Dass sie ihre eigene Firma besitzt, erstaunt nicht, wenn man die Karriere der Eltern kennt. Ihre Mutter führte ein Kleidergeschäft in St. Gallen. Eine grosse Boutique auf drei Stockwerken mit dreissig Angestellten. «Sie war eine Badass-Businesslady, aber das habe ich damals nicht realisiert», sagt Tina Roth Eisenberg heute. Ihr Vater war Immobilienmakler, jedenfalls bis das erste Apple-Gerät auf den Markt kam. Fasziniert von der neuen Technik, sattelte er um, gründete eine Schule für Mac-User und das Magazin «Macintouch», das bis 2001 eine Auflage von 11 000 Exemplaren erreichte. Die Begeisterung für Neues hat sie von ihrem Vater, das Organisationstalent von ihrer Mutter.

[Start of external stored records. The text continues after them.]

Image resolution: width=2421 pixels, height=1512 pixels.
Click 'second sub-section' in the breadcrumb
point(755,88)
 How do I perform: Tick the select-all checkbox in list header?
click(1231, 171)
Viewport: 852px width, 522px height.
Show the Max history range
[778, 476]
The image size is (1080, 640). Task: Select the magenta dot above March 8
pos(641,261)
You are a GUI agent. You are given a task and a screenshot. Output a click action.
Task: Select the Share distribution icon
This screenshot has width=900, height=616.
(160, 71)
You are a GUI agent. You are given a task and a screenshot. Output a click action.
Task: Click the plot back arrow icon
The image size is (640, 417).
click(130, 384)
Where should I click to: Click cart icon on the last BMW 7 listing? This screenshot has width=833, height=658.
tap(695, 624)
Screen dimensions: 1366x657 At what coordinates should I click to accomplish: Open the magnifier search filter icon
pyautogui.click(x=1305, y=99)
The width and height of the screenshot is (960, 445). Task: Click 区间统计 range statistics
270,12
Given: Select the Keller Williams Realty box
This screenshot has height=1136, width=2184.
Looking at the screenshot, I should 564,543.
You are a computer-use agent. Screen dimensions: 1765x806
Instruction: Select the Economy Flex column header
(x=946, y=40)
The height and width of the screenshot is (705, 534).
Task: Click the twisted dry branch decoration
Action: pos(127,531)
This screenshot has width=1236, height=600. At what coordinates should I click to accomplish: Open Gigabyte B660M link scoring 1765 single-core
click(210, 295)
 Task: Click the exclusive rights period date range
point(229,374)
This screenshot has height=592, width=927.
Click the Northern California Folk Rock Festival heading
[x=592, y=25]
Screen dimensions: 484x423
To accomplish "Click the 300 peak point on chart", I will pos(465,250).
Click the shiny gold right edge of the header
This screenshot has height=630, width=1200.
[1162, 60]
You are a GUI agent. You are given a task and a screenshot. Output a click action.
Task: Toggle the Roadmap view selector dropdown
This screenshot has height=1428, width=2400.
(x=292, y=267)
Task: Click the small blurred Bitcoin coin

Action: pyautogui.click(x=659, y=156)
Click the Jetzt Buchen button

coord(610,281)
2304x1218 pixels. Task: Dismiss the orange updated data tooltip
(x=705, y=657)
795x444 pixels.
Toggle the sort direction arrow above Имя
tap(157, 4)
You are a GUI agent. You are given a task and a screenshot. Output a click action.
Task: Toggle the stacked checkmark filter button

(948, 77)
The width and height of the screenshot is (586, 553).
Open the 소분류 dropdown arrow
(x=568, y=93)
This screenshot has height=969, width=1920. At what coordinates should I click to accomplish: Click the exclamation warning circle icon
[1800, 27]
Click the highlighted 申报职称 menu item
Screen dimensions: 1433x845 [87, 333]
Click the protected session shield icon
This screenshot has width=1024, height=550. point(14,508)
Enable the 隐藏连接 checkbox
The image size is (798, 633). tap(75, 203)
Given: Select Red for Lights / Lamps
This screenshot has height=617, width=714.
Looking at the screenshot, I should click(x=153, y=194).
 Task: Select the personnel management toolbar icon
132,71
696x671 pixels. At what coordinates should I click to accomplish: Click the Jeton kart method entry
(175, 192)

Die familiären Voraussetzungen waren also optimal – reichen aber doch nicht als Erklärung für den internationalen Erfolg der Tochter. An einem Vortrag vor mehreren Tausend Leuten meinte sie vor Jahresfrist: Jeder soll sich überlegen, welcher Superheld er wäre. Was seine Superpower sei. «Meine ist der Enthusiasmus!», sagte die Swiss Miss. Es ist die wohl einfachste und zugleich treffendste Antwort auf die Frage nach ihrem Erfolg. Die Erklärung, warum die so unterschiedlichen Projekte alle stetig und prächtig gedeihen. Man würde Tina Roth Eisenberg jedes Produkt abkaufen, ihr die Verantwortung für jedes Projekt geben. Ihre Überzeugung überzeugt.

Die Schweizer Bodenständigkeit und die amerikanische Euphorie sind gute Zutaten. Aber erst mit Tina Roth Eisenbergs’ Enthusiasmus bilden sie den perfekten Mix für eine steile Karriere.